The days were as long and as full as days can be. You were never happier than on that strand with a ball at your feet or a hurley in your hand, your family all around you.

You walk out to the cliff-top chalets where ye rented in the later years. You are surprised they’re still here. Surrounded by ribbons of houses, now, and a plethora of mobile homes. The chalets look a bit jaded. All privately owned, these days, Liam told you. You’d forgotten how they all angled away from the central road. You think the final year for you was in 1977, in the last one on the left; could that be correct? You remember the shock at Elvis’ death and you know that happened when ye were on holidays, when you were 16. Padraig and Pauline went one more year with your Mam and Dad.

Year after year, your mother and father managed to treat you all to that holiday, until — one by one — late teenage ‘sophistication’ eroded its wonders and other priorities took hold. How you were all nurtured and provided for so well for so long. It’s only now you realise that the nurture and provision never ended.
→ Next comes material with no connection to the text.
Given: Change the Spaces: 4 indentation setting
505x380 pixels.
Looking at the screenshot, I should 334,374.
Instead, it is being passed on to the next generation and the next one after that.

These days the holidays may be in the Cote d’Azur, or Noosa, or Hilton Head, or Gruissan, but the joy is just the same. You all learned how to have fun in Ballybunion — a vital life lesson.

The author today:
The author today: “Memory is fallible. Like sepia-tinted photos, it fades.”
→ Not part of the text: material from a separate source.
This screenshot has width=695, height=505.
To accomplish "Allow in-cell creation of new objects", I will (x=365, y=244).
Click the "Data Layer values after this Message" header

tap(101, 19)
You check into the Cliff House Hotel, which was known as Bernie’s when you were a child. Your father would have approved of you forking out a few extra bob for a sea view. He used to have a pint there and tell Bernie (the legendary GAA man, Bernard O’Callaghan) what was wrong with Kerry football. Bernie must have enjoyed that. You remember when Pecker Dunne played there — how exotic that name to a 1960s child.

Later, you walk out to Nun’s Strand. There’s an old photo of you with a donkey along that path and you’re surprised there are no donkeys in the fields anymore. Some things change.

You meet a woman from Brisbane, her name is Catherine. You tell her about your niece, Una, living out there with Joel and Ronan. Catherine tells you she’s here to spread some of her mother’s and father’s ashes into the sea the following morning on the strand. Her father (Listowel) and her mother (Abbeyfeale) met in Montreal and then moved to Australia where she and her brother and sister grew up. They loved coming back to Ballybunion and now they will be reunited there again — this time, forever. She shows you a black-and-white picture of her mother taken at the very spot you are standing now — in the photo she is wearing a hand-knitted cardigan; she looks very like your own mother.

You walk around the town. The amusements are open and you see children grouped around a shining noisy game. A boy passes you, hopping a football. Four American golfers cross the road. Some things stay the same.

On Church Road you can’t find the house you rented for a few years — the one with the big garden where Dermot took all those photos. You think it’s been knocked down to build a Celtic Tiger housing development. Some things do change.

In the morning you wake to the sound of the sea. Which was what you wanted more than the view. The sound is constant and is very like a distant wind. It’s the same sound you fell asleep to and woke up to all those years ago as a child on your holidays.

You chat to Maggie and Kevin at Reception as you check out from the hotel. You tell Kevin a story about your father and he tells you a story about his — the aforementioned Bernie. You turn the car left at the end of Church Road and head out on the straight road to Listowel and home. You think of Catherine’s mother and father and your own mother and father. You think of your brothers and sisters. You think about what William Faulkner meant when he said that ‘the past isn’t over; it isn’t even past’.

You wonder when your next trip to Ballybunion will happen, but in another sense, you know you’ve never left at all.